Private equity firm Carlyle Group said on Thursday it is selling a 7.5 percent stake to an Abu Dhabi investment arm for $1.35 billion in a deal that values the Washington-based buyout company at $20 billion.

Selling the stake to the Abu Dhabi firm gives Carlyle a cash infusion to expand its business, attract and retain talent and possibly prepare for a public offering.

It follows buyout firm Blackstone Group LP's move earlier this year to sell a $3 billion stake to the Chinese government, just prior to selling 10 percent of the firm in a public offering.

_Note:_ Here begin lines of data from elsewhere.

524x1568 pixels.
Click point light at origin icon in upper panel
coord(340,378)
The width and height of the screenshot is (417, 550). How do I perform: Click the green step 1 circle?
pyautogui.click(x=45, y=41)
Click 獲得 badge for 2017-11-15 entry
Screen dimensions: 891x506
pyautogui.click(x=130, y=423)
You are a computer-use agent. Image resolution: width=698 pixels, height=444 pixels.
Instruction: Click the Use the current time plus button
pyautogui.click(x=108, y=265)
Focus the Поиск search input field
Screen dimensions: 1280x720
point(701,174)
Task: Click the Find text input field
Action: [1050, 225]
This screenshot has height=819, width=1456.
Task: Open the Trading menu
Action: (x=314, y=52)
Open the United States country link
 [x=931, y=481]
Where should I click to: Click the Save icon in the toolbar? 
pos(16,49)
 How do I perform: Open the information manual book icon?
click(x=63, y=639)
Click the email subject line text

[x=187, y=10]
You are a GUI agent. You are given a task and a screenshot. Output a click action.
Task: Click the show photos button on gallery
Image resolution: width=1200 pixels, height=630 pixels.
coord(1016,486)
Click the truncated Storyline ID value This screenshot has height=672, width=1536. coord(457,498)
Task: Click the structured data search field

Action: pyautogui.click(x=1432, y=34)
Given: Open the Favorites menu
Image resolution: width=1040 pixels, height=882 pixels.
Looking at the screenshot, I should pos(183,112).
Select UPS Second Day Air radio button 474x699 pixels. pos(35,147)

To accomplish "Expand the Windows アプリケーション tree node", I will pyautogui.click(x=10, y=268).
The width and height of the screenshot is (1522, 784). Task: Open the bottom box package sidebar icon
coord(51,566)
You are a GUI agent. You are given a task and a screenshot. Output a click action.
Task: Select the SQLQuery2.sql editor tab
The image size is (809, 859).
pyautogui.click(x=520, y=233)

In some respects it may be a better move than going public, said Duke University Law School professor James Cox, commenting on the Carlyle deal. If you can raise substantial sums of money on terms that work well for you, which I'm imagining they are, why would you submit any of your operations to the enhanced transparency that we saw happen to Blackstone on its offering.

Carlyle co-founder David Rubenstein, speaking at a conference in New York on Wednesday, said that there are several reasons why buyout firms pursue public offerings.

Private equity firms will use stock to grow the business and make acquisitions, he said. Five years from today, all major private equity firms will be public.

Carlyle, one of the world's largest private equity firms, manages $76 billion and owns or has stakes in such companies as coffee and pastry chain Dunkin' Donuts, semiconductor company Freescale Semiconductor Inc, marketing firm Nielsen and former General Motors Corp unit Allison Transmission.

The Abu Dhabi deal is another example of the increasing influence of Gulf Arab states in takeovers and investments.

Duke's Cox said the moves were driven by a huge accumulation of petrol dollars and cheap prices in the United States. A weaker dollar has made North American assets more attractive to foreign buyers.

Mubadala Development Co, the Abu Dhabi entity buying the Carlyle stake, is an investment and development group wholly owned by the Abu Dhabi government.

Mubadala also committed $500 million to an investment fund managed by Carlyle. The deal is expected to close in October.

Goldman Sachs advised Mubadala, and Citigroup Inc advised Carlyle on the transaction.


Earlier Thursday, Nasdaq Stock Market Inc and Dubai's stock exchange struck a deal that takes the Nasdaq brand into the Middle East and Asia.

Other recent developments include state-owned Qatar Investment Authority's offer to buy British supermarkets chain J. Sainsbury Plc, while State-owned Dubai Ports World bought UK-based port operator P&O.